Figure 3. Cre recombinase driven at E17 by the MCK promoter directs Fktn deletion in differentiating striated muscle to cause phenotypes consistent with mild muscular dystrophy.

(A) H&E and immunofluorescence images from the iliopsoas of 20-week-old Het and KO mice. Dystrophic pathology is observed in KO mice along with patchy expression of glycosylated αDG (αDG glyco). αDG core protein and βDG are unchanged. DAPI nuclear stain and perlecan are shown for comparison; original magnification, ×20; scale bars: 100 μm. (B) The percentage of iliopsoas fibers with central nucleation is shown for individual 20-week-old mice. ***P = 0.0007; Mann Whitney test. (C) CK activity is detected in serum of individual littermate and KO mice at various ages. **P = 0.001–0.01, 12-week MCK LC versus KO; Bonferroni test. (D) Analysis of average forelimb grip strength for individual mice at various ages did not reveal muscle weakness in KO mice. P > 0.05; ANOVA. (E) Body weights of male and female LC and KO mice from 4 through 20 weeks (P > 0.05; ANOVA). Black triangles, MCK-Cre LC; red diamonds, MCK-Cre Fktn-KO. Statistics were calculated for LC versus KO mice at each age.
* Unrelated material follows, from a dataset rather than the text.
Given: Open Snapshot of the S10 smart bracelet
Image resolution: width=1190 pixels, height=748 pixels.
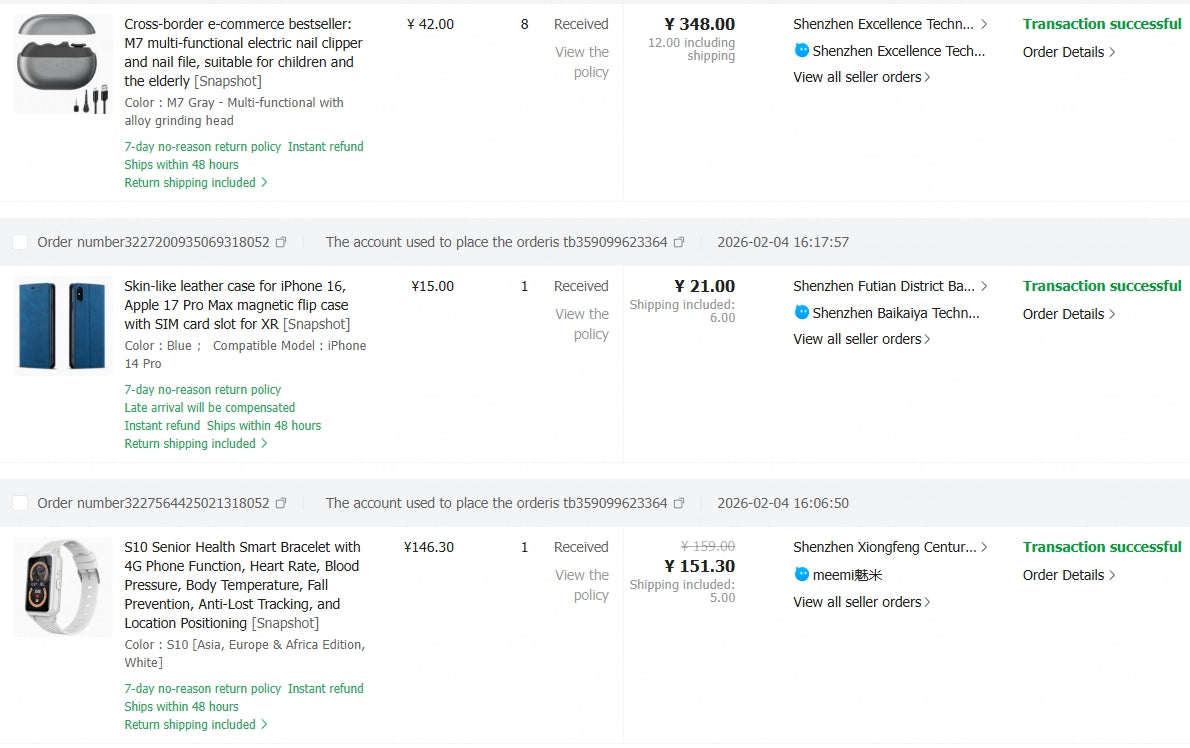Looking at the screenshot, I should [x=285, y=623].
Figure 4. Mice with skeletal muscle Fktn deletion initiated at E8 show moderate to severe muscular dystrophy.

(A) Histology of iliopsoas muscle from 20-week-old myf5-Cre LC and KO mice provides evidence of moderate to severe dystrophy. Patchy or absent staining with αDG glyco-antibody while βDG and αDG core protein are still present indicates abnormal αDG glycosylation. Original magnification, ×20; scale bars: 100 μm. Note: Peripheral nerve twigs are still αDG glyco positive, confirming specificity of Fktn KO in muscle (e.g., asterisk). (B) Iliopsoas fibers with central nucleation in individual mice at 20 weeks of age. *P = 0.017; Mann Whitney test. (C) CK activity is elevated in KO mice at young ages. *P = 0.01–0.05, 4-week Myf LC versus KO; ***P < 0.001, 8-week Myf LC versus KO; Bonferroni test. (D) Forelimb grip strength (average of 5 pulls) is plotted according to age (*P = 0.01–0.05, 4-week Myf LC versus KO; ***P < 0.001, 8-, 16-, and 20-week Myf LC versus KO pairs; Bonferroni test. (E) Body weights of male and female mice at various ages. *P = 0.01–0.05, 4-week Myf LC versus KO M; **P = 0.001–0.01, 8-week Myf LC versus KO male and 16-week Myf LC versus KO female; ***P < 0.001, 12-, 16-, and 20-week Myf LC versus KO paired male and 20-week Myf LC versus KO female; Bonferonni test. Each data point represents 1 mouse; group means are shown. Black triangles, myf5-Cre LC; red diamonds, myf5-Cre Fktn-KO. Statistics were calculated for LC versus KO mice at each age.